S.O. - Les entreprises traditionnelles subissent des incitatifs concrets pour adopter un comportement environnemental responsable. C'est bon pour leurs affaires de se pencher sur leur consommation d'eau, par exemple. Ou d'évaluer les risques que pose l'empreinte carbone de leur chaîne d'approvisionnement. C'est moins une question de responsabilité sociale qu'un enjeu de croissance et de pérennité. La réglementation n'ira pas en diminuant. Ni les demandes de transparence et d'imputabilité. Les entrepreneurs sociaux, quant à eux, visent moins à critiquer le secteur privé et davantage à l'influencer et à le rallier. Ils désirent des partenariats pour mieux rejoindre certaines clientèles ou atteindre leur mission. Bref, les entrepreneurs sociaux veulent débloquer le potentiel d'impact social et environnemental inexploité du secteur privé. On amorce une nouvelle ère. Après l'activisme, c'est le moment de la collaboration.

D.B. - Vous évoquez la nécessité de débloquer le potentiel d'impact social et environnemental inexploité du secteur privé. De quoi s'agit-il ?

S.O. - Laissez-moi vous parler de l'engagement d'Unilever dans la pêche durable. Unilever est un des plus importants acheteurs de poissons du monde.

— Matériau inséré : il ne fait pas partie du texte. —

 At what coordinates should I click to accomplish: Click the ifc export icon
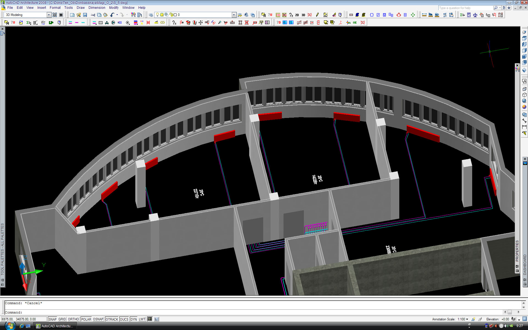click(x=43, y=23)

Après l'effondrement de l'industrie de la morue au Canada dans les années 1990, Unilever a constaté qu'elle se dirigeait vers une pénurie de morue si rien n'était fait. Et qu'elle avait un rôle à jouer dans la transition de l'industrie de la pêche. Elle a donc collaboré avec l'ONG Marine Stewardship Council à l'implantation de pratiques durables.

D.B. - Et c'est le rôle des entrepreneurs sociaux de débloquer ce potentiel ?

S.O. - Oui, les entrepreneurs sociaux sont des catalyseurs et des facilitateurs.

D.B. - Quels leviers possèdent-ils pour convaincre le secteur privé d'accroître son impact social ou environnemental ?

S.O. - Pour l'instant, le levier le plus prometteur me semble la gestion de risque. Les entrepreneurs sociaux contribuent à réduire le risque des entreprises traditionnelles. En s'associant à celles-ci, ils les aident à augmenter leur impact social et environnemental, donc à réduire leur risque de réputation, leur risque financier, leur risque légal, etc. Et l'angle d'approche des entrepreneurs sociaux n'est pas de montrer du doigt, de dénoncer le comportement du secteur privé. Ils proposent plutôt leur expertise.

D.B. - Parlez-nous du cas de la fabrication de tapis en Inde.

S.O. - Le détaillant américain Target travaille avec l'ONG GoodWeave pour s'assurer que tous les tapis vendus dans ses magasins n'ont pas été fabriqués par des enfants. Target ne sous-traite qu'à des manufacturiers qui ont été certifiés par GoodWeave. Seule, Target n'y serait jamais arrivée. Elle avait besoin de l'expertise de GoodWeave.

D.B. - Quelle est à votre avis la contribution la plus importante de l'entrepreneuriat social ?

S.O. - Il remet en question le paradigme voulant qu'une organisation puisse durer en reposant uniquement sur la quête du profit. Cette profitabilité sera compromise à moyen et à long terme si l'organisation ne se soucie pas d'enjeux sociaux et environnementaux. Et si elle n'en tient pas compte dans son processus de production et sa chaîne d'approvisionnement.

D.B. - Peut-on imaginer la disparition de l'étiquette «entrepreneur social», puisque toutes les entreprises auront une mission sociale ?

S.O. - Pas tout de suite ; le secteur privé est vaste. Il comporte des acteurs disparates. Certains s'adaptent plus vite que d'autres.

D.B. - Le but ultime d'un entrepreneur social devrait être de fermer boutique parce que le problème auquel il s'est attaqué a été résolu. L'entrepreneuriat social est-il une phase ?

S.O. - L'entreprise elle-même est une création plutôt récente. Et je trouve qu'elle évolue assez rapidement. Je m'inquiète bien plus du rythme d'adaptation du gouvernement aux problématiques sociales et environnementales.